-- What you have to do --
Print only the lines from the one with "This screenshot has width=1897, height=940." through the end of the data, exactly, and please omit pictures.

-- Available records --
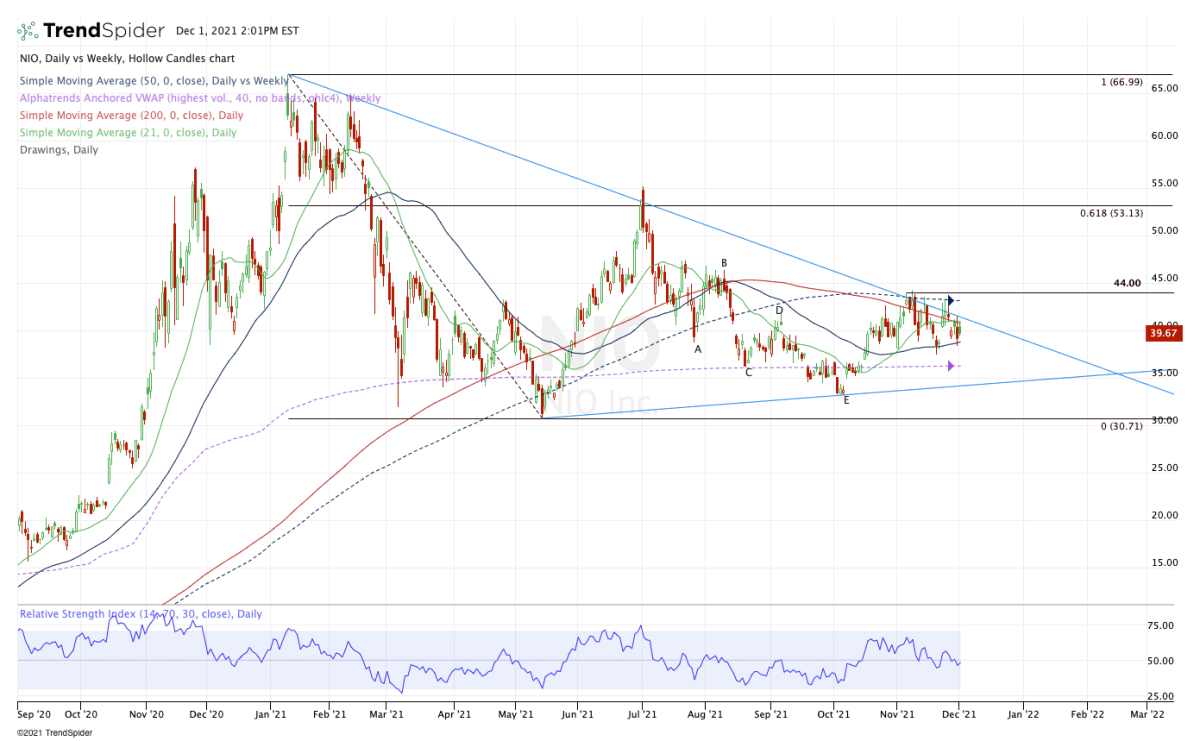Select the Drawings, Daily legend entry
The width and height of the screenshot is (1200, 741).
(58, 148)
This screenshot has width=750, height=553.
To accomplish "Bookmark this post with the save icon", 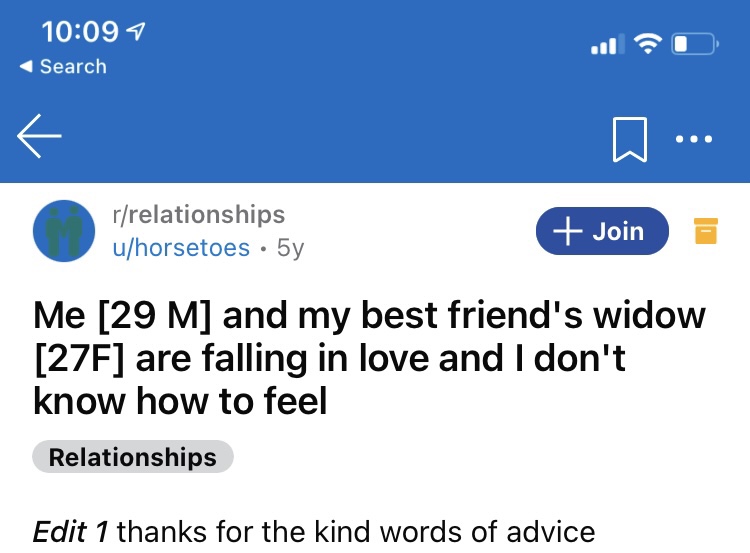I will point(629,139).
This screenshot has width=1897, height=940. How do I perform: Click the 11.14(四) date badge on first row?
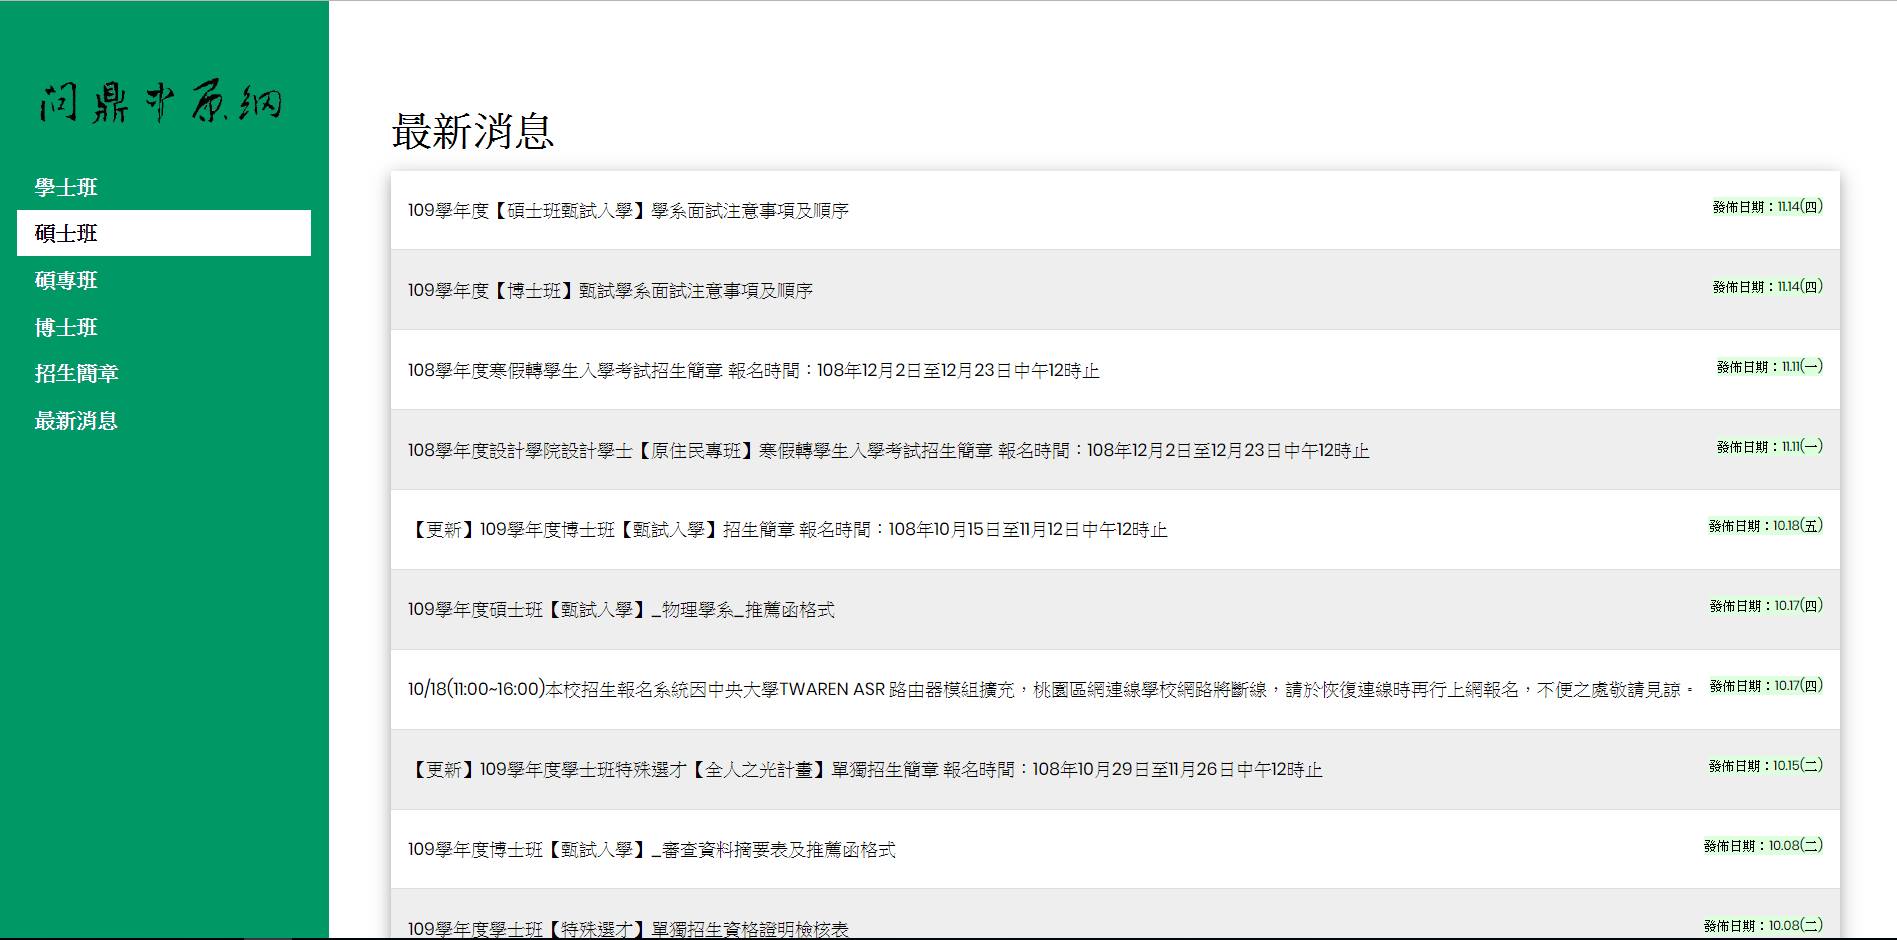[x=1767, y=207]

-- Task response --
This screenshot has width=1897, height=940. How do I perform: Click the 11.14(四) date badge on first row?
[x=1767, y=207]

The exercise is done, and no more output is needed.